• **TASK REQUIREMENTS**
Could you copy out all of the entries exactly?

********

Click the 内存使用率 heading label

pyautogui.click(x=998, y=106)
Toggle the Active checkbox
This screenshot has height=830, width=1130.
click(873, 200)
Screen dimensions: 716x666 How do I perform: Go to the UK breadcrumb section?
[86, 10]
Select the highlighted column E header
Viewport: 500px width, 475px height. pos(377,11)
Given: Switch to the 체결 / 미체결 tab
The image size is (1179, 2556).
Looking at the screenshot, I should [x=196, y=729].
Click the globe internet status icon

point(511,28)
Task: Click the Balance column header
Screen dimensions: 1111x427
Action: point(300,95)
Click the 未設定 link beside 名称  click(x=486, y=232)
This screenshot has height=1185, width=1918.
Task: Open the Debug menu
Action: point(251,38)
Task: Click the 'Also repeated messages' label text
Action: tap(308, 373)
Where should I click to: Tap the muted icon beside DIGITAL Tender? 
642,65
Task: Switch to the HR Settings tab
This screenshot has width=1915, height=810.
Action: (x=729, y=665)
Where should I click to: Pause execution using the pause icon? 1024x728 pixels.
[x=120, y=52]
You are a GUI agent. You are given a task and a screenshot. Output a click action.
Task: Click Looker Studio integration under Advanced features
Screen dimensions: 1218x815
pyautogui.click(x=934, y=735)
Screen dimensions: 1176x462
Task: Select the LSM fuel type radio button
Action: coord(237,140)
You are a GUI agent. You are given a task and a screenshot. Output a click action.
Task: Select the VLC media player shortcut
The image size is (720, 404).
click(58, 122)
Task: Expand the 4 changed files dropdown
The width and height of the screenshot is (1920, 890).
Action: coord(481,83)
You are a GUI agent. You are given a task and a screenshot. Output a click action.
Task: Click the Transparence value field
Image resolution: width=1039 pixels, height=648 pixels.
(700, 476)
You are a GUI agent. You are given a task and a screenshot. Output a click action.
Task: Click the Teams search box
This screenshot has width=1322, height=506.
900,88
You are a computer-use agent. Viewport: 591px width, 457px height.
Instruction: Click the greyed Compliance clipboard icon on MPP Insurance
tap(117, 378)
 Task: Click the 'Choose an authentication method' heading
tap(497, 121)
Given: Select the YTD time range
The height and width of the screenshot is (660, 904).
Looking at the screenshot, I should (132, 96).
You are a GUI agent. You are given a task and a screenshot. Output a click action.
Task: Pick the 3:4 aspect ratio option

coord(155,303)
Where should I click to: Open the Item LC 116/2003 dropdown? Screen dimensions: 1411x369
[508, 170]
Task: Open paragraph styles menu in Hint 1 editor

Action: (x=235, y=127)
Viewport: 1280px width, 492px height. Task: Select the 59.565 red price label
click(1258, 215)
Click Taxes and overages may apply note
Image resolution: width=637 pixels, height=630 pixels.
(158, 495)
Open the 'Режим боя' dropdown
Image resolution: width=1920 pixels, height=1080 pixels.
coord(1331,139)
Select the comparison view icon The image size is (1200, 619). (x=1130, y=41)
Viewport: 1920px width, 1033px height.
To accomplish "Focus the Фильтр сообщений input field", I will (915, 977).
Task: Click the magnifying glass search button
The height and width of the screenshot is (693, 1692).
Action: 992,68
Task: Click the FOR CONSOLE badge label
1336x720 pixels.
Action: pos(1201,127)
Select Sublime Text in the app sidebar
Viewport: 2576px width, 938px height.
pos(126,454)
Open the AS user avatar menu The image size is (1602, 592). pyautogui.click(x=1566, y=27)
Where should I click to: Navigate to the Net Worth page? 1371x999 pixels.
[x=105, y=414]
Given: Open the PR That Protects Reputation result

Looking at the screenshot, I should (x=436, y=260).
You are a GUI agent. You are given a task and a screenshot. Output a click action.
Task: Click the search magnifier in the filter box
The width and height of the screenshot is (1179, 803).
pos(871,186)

********

• **THE COMPLETED TASK**
Click the 内存使用率 heading label

pyautogui.click(x=998, y=106)
Toggle the Active checkbox
This screenshot has height=830, width=1130.
click(873, 200)
Screen dimensions: 716x666 How do I perform: Go to the UK breadcrumb section?
[86, 10]
Select the highlighted column E header
Viewport: 500px width, 475px height. pos(377,11)
Given: Switch to the 체결 / 미체결 tab
The image size is (1179, 2556).
Looking at the screenshot, I should [x=196, y=729].
Click the globe internet status icon

point(511,28)
Task: Click the Balance column header
Screen dimensions: 1111x427
Action: point(300,95)
Click the 未設定 link beside 名称  click(x=486, y=232)
This screenshot has height=1185, width=1918.
Task: Open the Debug menu
Action: point(251,38)
Task: Click the 'Also repeated messages' label text
Action: tap(308, 373)
Where should I click to: Tap the muted icon beside DIGITAL Tender? 
642,65
Task: Switch to the HR Settings tab
This screenshot has width=1915, height=810.
Action: (x=729, y=665)
Where should I click to: Pause execution using the pause icon? 1024x728 pixels.
[x=120, y=52]
You are a GUI agent. You are given a task and a screenshot. Output a click action.
Task: Click Looker Studio integration under Advanced features
Screen dimensions: 1218x815
pyautogui.click(x=934, y=735)
Screen dimensions: 1176x462
Task: Select the LSM fuel type radio button
Action: coord(237,140)
You are a GUI agent. You are given a task and a screenshot. Output a click action.
Task: Select the VLC media player shortcut
The image size is (720, 404).
click(58, 122)
Task: Expand the 4 changed files dropdown
The width and height of the screenshot is (1920, 890).
Action: coord(481,83)
You are a GUI agent. You are given a task and a screenshot. Output a click action.
Task: Click the Transparence value field
Image resolution: width=1039 pixels, height=648 pixels.
(700, 476)
You are a GUI agent. You are given a task and a screenshot. Output a click action.
Task: Click the Teams search box
This screenshot has width=1322, height=506.
900,88
You are a computer-use agent. Viewport: 591px width, 457px height.
Instruction: Click the greyed Compliance clipboard icon on MPP Insurance
tap(117, 378)
 Task: Click the 'Choose an authentication method' heading
tap(497, 121)
Given: Select the YTD time range
The height and width of the screenshot is (660, 904).
Looking at the screenshot, I should (132, 96).
You are a GUI agent. You are given a task and a screenshot. Output a click action.
Task: Pick the 3:4 aspect ratio option

coord(155,303)
Where should I click to: Open the Item LC 116/2003 dropdown? Screen dimensions: 1411x369
[508, 170]
Task: Open paragraph styles menu in Hint 1 editor

Action: (x=235, y=127)
Viewport: 1280px width, 492px height. Task: Select the 59.565 red price label
click(1258, 215)
Click Taxes and overages may apply note
Image resolution: width=637 pixels, height=630 pixels.
(158, 495)
Open the 'Режим боя' dropdown
Image resolution: width=1920 pixels, height=1080 pixels.
coord(1331,139)
Select the comparison view icon The image size is (1200, 619). (x=1130, y=41)
Viewport: 1920px width, 1033px height.
To accomplish "Focus the Фильтр сообщений input field", I will (915, 977).
Task: Click the magnifying glass search button
The height and width of the screenshot is (693, 1692).
Action: 992,68
Task: Click the FOR CONSOLE badge label
1336x720 pixels.
Action: pos(1201,127)
Select Sublime Text in the app sidebar
Viewport: 2576px width, 938px height.
pos(126,454)
Open the AS user avatar menu The image size is (1602, 592). pyautogui.click(x=1566, y=27)
Where should I click to: Navigate to the Net Worth page? 1371x999 pixels.
[x=105, y=414]
Given: Open the PR That Protects Reputation result

Looking at the screenshot, I should (x=436, y=260).
You are a GUI agent. You are given a task and a screenshot. Output a click action.
Task: Click the search magnifier in the filter box
The width and height of the screenshot is (1179, 803).
pos(871,186)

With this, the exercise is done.